The Pakistani feature films currently available on Netflix are: “Teefa in Trouble,” “Janaan,” “Chalay Thay Saath,” “Zindagi Kitni Haseen Hay” “Pinky Memsaab,” “Cake,” “Balu Mahi,” “7 Din Mohabbat In,” “Saawan,” “Abdullah: The Final Witness,” “Rangreza,” “Pari,” “Dukhtar,” “Chupan Chupai,” “Moor.” There are also two animated movies: “Allahyar and the Legend of Markhor,” a film for children by Uzair Zaheer Khan, and Sharmeen Obaid Chinoy’s “Sitara” on child marriages in Pakistan.
The four drama serials that made it to the platform are: “Zindagi Gulzar Hai,” “Khaani,” “Humsafar,” and “Sadqay Tumhare.”
When it comes to Amazon Prime, Pakistani content that succeeds to break into the platform cannot even be watched in the home country.

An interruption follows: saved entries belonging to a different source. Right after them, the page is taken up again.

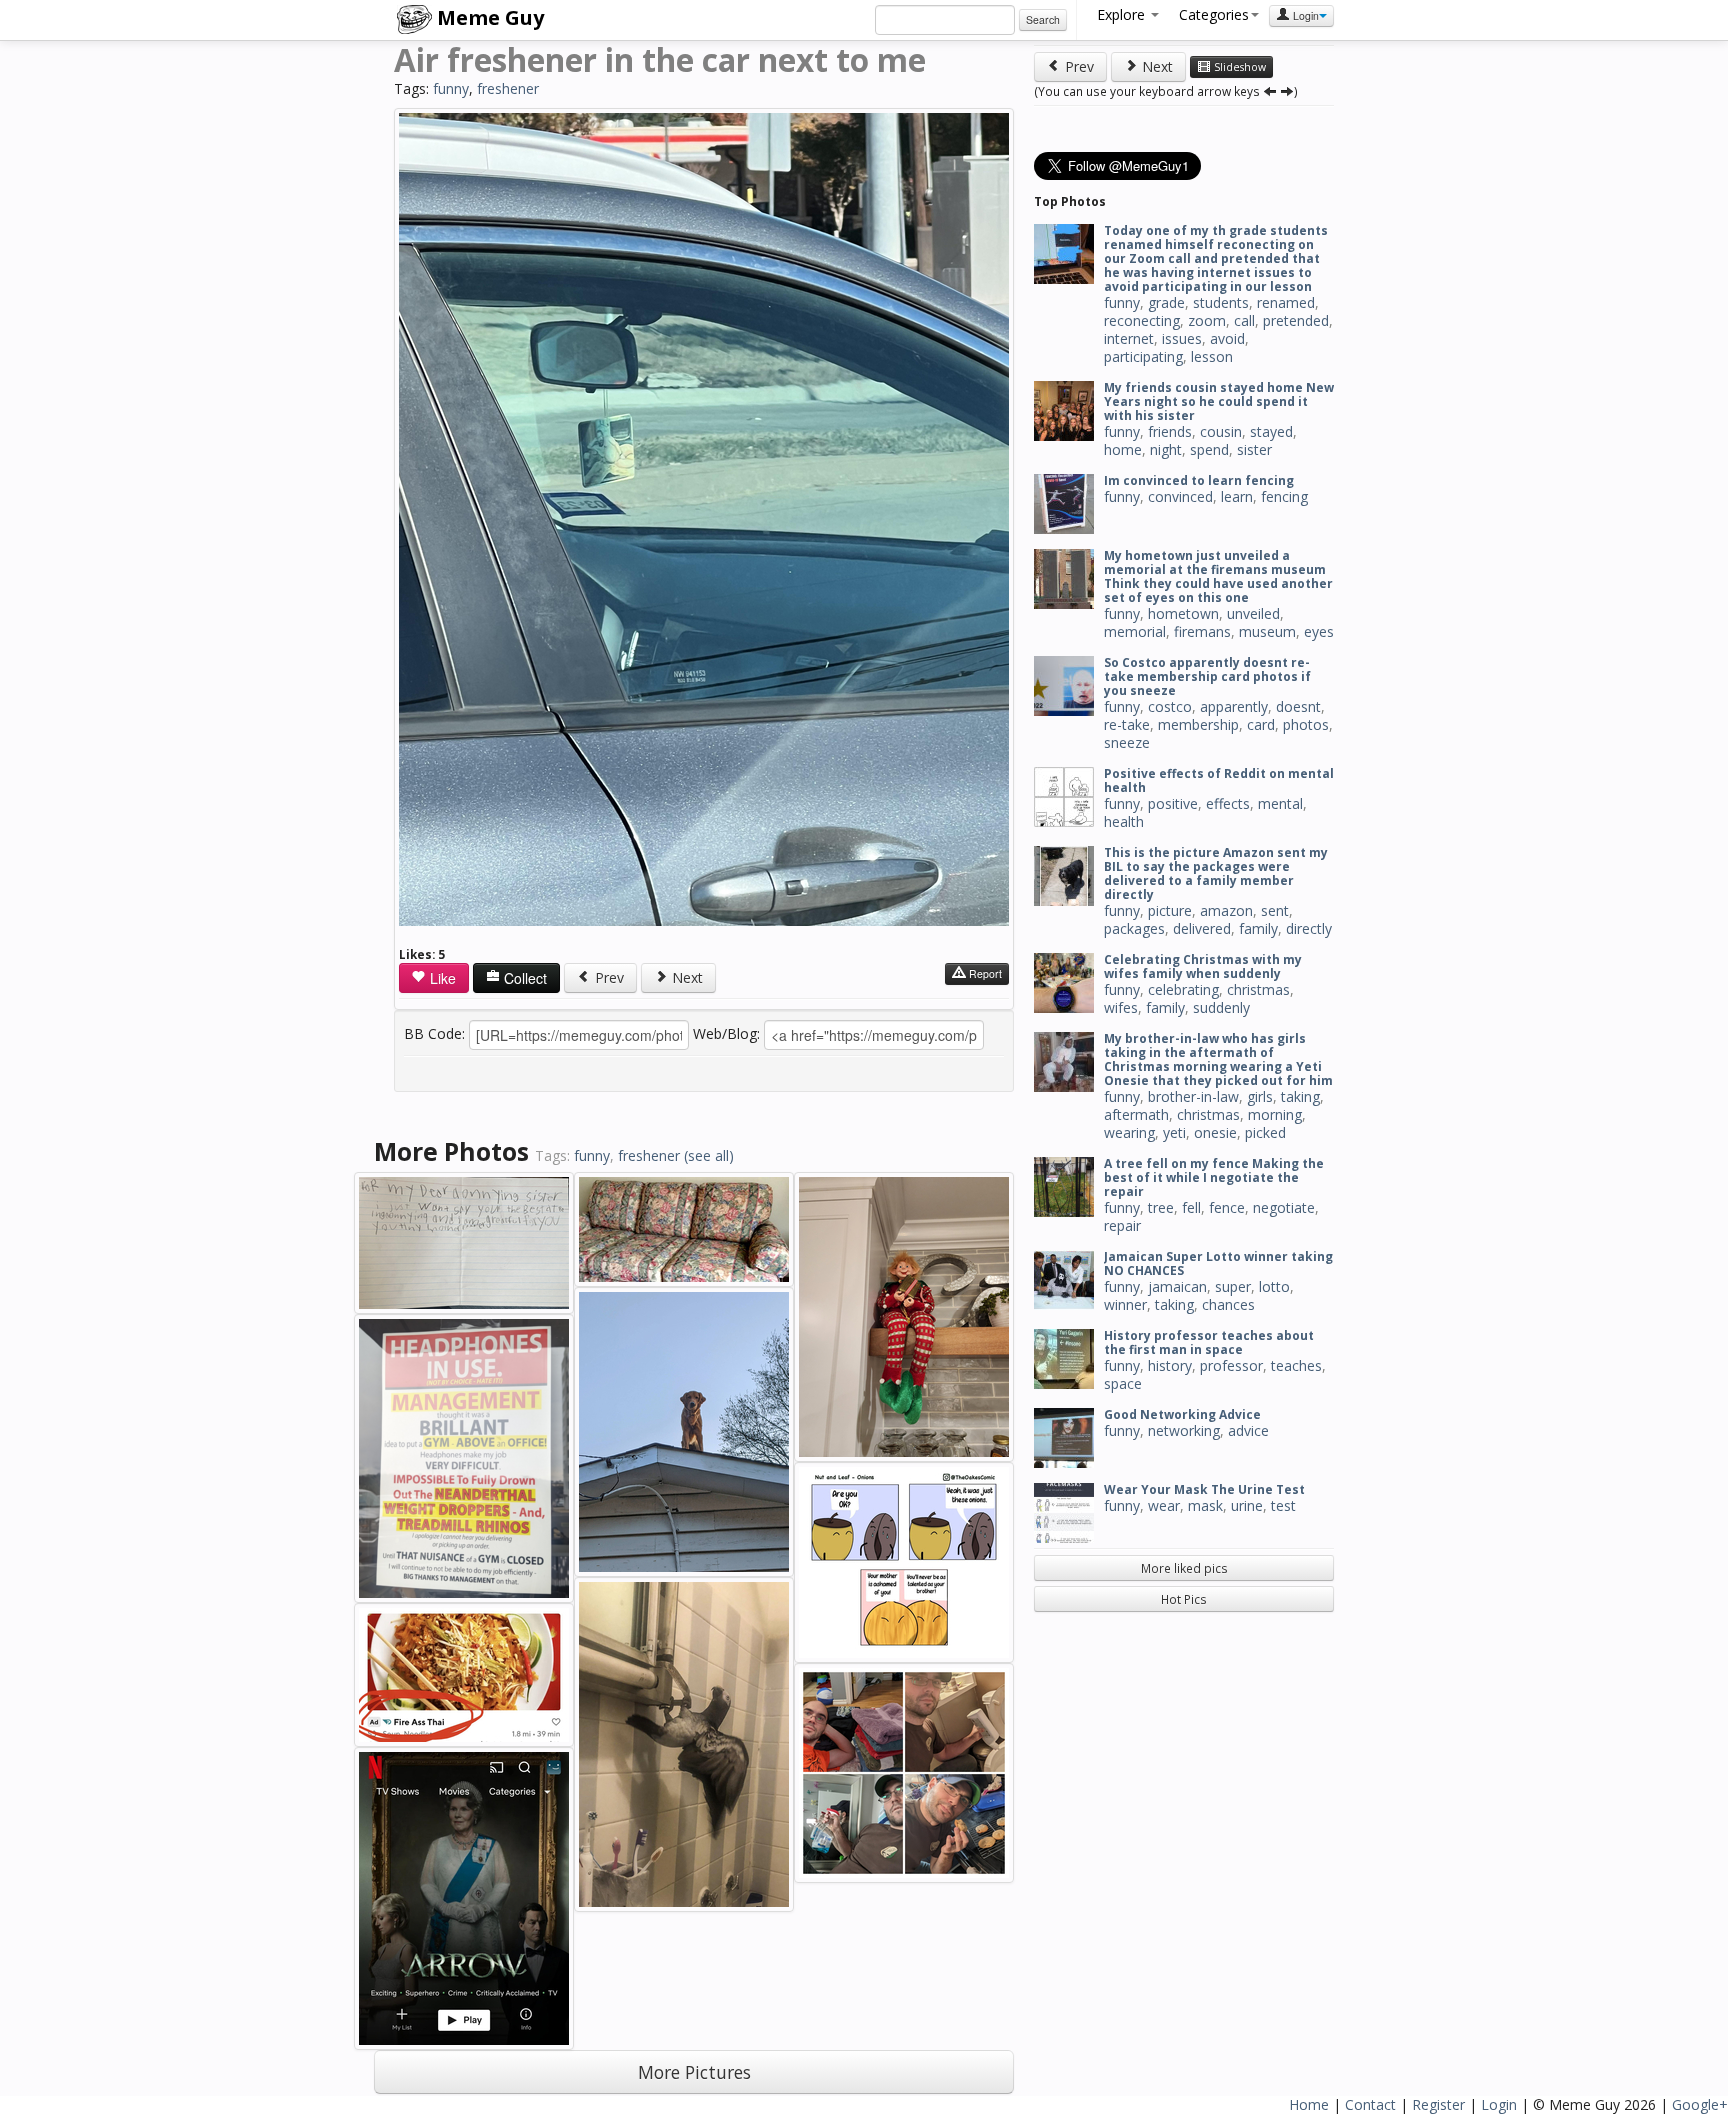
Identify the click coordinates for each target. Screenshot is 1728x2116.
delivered (1202, 928)
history (1170, 1365)
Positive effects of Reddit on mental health (1219, 780)
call (1244, 320)
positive (1173, 803)
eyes (1319, 631)
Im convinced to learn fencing (1199, 480)
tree (1161, 1207)
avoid (1227, 338)
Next (685, 977)
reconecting (1142, 320)
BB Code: (434, 1033)
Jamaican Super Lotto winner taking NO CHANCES (1218, 1263)
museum (1267, 631)
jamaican (1177, 1286)
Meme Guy (488, 17)
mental (1280, 803)
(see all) (709, 1155)
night (1166, 449)
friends (1170, 431)
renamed (1286, 302)
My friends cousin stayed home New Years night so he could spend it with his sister (1219, 401)
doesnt (1298, 706)
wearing (1129, 1132)
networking (1184, 1430)
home (1123, 449)
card (1261, 724)
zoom (1207, 320)
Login (1304, 15)
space (1123, 1383)
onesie (1215, 1132)
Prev (607, 977)
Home (1309, 2104)
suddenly (1221, 1007)
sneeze (1127, 742)
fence (1227, 1207)
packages (1134, 928)
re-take (1127, 724)
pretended (1296, 320)
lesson (1212, 356)
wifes (1121, 1007)
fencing (1284, 496)
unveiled (1253, 613)
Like (441, 978)
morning (1275, 1114)
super (1233, 1286)
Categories (1214, 14)
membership (1198, 724)
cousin (1221, 431)
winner (1125, 1304)
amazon (1226, 910)
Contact (1370, 2104)
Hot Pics (1184, 1599)
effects (1228, 803)
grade (1166, 302)
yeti (1174, 1132)
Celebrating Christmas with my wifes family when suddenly (1203, 966)
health (1124, 821)
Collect (523, 978)
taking (1300, 1096)
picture (1170, 910)
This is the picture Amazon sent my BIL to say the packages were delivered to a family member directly (1216, 873)
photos (1306, 724)
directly (1309, 928)
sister (1254, 449)
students (1221, 302)
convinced (1180, 496)
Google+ (1700, 2104)
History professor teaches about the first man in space (1209, 1342)
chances (1228, 1304)
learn (1237, 496)
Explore (1123, 14)
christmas (1258, 989)
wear (1164, 1505)
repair (1122, 1225)
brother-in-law (1193, 1096)
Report (984, 973)
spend (1209, 449)
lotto (1274, 1286)
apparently (1234, 706)
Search (1043, 19)
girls (1260, 1096)
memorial (1135, 631)
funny (451, 88)
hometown (1183, 613)
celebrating (1183, 989)
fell (1191, 1207)
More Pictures (694, 2072)
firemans (1202, 631)
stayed (1271, 431)
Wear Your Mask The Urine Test (1204, 1489)
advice (1248, 1430)
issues (1182, 338)
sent (1275, 910)
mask (1205, 1505)
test (1283, 1505)
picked (1265, 1132)
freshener (508, 88)
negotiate (1284, 1207)
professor (1231, 1365)
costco (1170, 706)
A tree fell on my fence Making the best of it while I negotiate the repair (1214, 1177)
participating (1143, 356)
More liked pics (1184, 1568)
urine (1247, 1505)
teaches (1296, 1365)
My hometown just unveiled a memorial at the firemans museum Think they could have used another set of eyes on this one (1218, 576)
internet (1129, 338)
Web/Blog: (726, 1033)
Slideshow (1238, 67)
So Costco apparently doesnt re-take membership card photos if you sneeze (1207, 676)
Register (1438, 2104)
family (1258, 928)
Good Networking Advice (1182, 1414)
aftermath (1136, 1114)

Soon two Pakistani feature films, “Baji” and “Talash” and one upcoming animation are going to be released on Amazon Prime. The platform already carries an animated Pakistani feature film, “Donkey King” and talk show “Behind the Curtain.” But they are only for audiences in the US and UK.
“Amazon either buys the product or pays on the number of views, so gives users the option to post their product on the app if they have official accounts on amazon.com,” Shaukat explained. But as Amazon is not available in Pakistan, they have to ask people abroad to help them upload content to Amazon Prime. “That is why these shows can only be watched in a limited number of countries, which don’t include Pakistan.”